Il existe des vestiges de plusieurs villages ibères situés sur le territoire de Batea, ainsi qu’un tronçon de 3 km de l’ancienne voie romaine qui reliait le port de Dertusa (Tortosa) aux villes de l’intérieur de la province de Tarraconaise, telles qu’Ilerda (Lleida) et Caesaraugusta (Saragosse). Le tracé correspond à l’ancien chemin des Massalocans, qui relie Batea à la Pobla de Massaluca, et constitue le principal témoignage du passage des Romains à Batea.

Après la conquête du territoire sur les Arabes en 1153, Batea est mentionnée pour la première fois dans un document écrit. Il s’agit de la charte de donation de Ramon Berenguer IV aux Templiers de Miravet.

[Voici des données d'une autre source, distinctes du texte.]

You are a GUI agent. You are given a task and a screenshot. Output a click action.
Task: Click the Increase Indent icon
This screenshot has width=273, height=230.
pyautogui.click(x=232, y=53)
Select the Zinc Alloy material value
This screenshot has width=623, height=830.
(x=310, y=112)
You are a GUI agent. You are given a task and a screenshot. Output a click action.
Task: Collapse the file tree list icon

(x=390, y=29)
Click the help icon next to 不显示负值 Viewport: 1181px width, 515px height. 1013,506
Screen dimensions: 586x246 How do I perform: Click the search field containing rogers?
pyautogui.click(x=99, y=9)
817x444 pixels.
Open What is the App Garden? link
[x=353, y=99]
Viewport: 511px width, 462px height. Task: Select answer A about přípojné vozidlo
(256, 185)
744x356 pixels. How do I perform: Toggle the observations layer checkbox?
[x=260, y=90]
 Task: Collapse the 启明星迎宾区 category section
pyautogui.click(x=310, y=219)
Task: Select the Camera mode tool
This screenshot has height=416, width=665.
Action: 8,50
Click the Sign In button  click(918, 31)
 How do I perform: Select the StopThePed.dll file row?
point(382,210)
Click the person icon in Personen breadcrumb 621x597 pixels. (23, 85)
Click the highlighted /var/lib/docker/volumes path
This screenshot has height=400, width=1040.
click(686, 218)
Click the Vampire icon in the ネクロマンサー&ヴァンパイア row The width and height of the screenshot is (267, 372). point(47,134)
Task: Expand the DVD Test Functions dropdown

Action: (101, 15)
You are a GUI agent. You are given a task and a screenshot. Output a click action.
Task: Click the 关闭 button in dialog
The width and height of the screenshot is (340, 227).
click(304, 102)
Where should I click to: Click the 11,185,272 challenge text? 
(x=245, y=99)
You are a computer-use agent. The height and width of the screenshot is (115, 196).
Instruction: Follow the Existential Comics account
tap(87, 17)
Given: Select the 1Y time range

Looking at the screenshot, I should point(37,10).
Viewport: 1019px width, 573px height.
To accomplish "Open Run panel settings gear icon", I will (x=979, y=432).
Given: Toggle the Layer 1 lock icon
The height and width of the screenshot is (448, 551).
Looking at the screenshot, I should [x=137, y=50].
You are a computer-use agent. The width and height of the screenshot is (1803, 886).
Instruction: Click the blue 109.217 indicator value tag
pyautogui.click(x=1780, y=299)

En 1181, deux concessions d’Alphonse I font référence à Batea et à l’Algars. Il accorde une charte de peuplement aux futurs habitants selon le for de Saragosse, tout en concédant les deux châteaux, selon le for de Barcelone, au chevalier Bernat Granell, qui en assura effectivement la mise en œuvre. Quelques années plus tard, les Templiers exigèrent et récupérèrent la seigneurie de Batea et de l’Algars.
Lorsque, en 1317, les Hospitaliers héritèrent des biens des Templiers, Batea, Pinyeres et l’Algars faisaient partie de la baillie de Miravet, qui sera connue par la suite sous le nom de Castellanie d’Amposta.

Après plusieurs siècles marqués par de nombreuses guerres et épidémies, la prospérité économique et démographique arrive au XVIIIᵉ siècle. Elle se manifeste par la construction de la nouvelle église paroissiale de Sant Miquel, par l’expansion agricole au-delà du territoire communal et par l’agrandissement du village.
Durant la guerre civile espagnole (1936-1939), la ville se trouve en arrière-front du front de l’Èbre et accueille de nombreux hôpitaux de campagne.